Popovich is best known for piloting the Vostok-4 probe that in August 1962 took part in the first ever instance of two manned satellites orbiting the earth at the same time.
The other probe, Vostok-3, was piloted by Andriyan Nikolayev, who died in 2004. Popovich later took part in a longer 15-day mission as commander of the Soyuz-14 spacecraft in July 1974.
"Pavel Romanovich Popovich died on Wednesday in one of the sanatoriums in Crimea. Now everything is being done to take his body to Moscow," the head of the federation of cosmonauts, Vladimir Kovalenok, told ITAR-TASS news agency.
ITAR-TASS quoted sources as saying that Popovich died of a stroke. He was five days short of his 80th birthday.

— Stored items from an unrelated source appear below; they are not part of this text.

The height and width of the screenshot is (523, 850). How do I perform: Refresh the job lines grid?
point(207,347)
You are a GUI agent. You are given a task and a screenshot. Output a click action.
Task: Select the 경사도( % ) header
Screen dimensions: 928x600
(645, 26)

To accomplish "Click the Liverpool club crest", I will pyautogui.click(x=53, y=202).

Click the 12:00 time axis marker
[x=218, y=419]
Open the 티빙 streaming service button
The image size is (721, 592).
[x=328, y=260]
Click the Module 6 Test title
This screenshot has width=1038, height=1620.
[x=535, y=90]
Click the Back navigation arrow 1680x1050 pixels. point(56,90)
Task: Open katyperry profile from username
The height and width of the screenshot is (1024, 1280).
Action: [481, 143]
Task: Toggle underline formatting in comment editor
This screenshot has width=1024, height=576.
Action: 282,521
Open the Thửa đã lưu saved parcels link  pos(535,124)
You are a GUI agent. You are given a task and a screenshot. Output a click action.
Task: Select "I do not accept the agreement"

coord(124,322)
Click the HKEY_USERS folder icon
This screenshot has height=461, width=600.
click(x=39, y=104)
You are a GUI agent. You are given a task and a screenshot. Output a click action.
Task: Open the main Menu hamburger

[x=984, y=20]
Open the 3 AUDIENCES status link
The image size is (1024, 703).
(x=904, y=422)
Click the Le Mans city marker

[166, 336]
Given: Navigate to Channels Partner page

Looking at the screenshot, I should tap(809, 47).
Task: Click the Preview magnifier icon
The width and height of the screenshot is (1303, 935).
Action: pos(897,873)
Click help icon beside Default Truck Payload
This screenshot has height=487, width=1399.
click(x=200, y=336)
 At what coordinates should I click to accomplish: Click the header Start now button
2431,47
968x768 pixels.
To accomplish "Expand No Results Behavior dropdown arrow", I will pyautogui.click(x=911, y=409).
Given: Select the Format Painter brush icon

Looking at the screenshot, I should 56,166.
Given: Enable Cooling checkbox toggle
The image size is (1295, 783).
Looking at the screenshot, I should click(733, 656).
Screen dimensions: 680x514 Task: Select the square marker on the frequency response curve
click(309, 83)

Popovich, born in 1929 in the Kiev region of what is now Ukraine, was part of a pioneering team of cosmonauts who were trained to pilot the Vostok craft that were the first manned probes the Soviets sent into space.
He always described himself as the first Ukrainian to go to space.
He later took part in the Soviet manned lunar programme which was shut down after failing to beat the US to put a man on the moon. Popovich won two Hero of the Soviet Union awards, his country's highest honour.
The first Soviet man in space, Yuri Gagarin, died in a plane crash in 1968 while the second, Gherman Titov, died in 2000.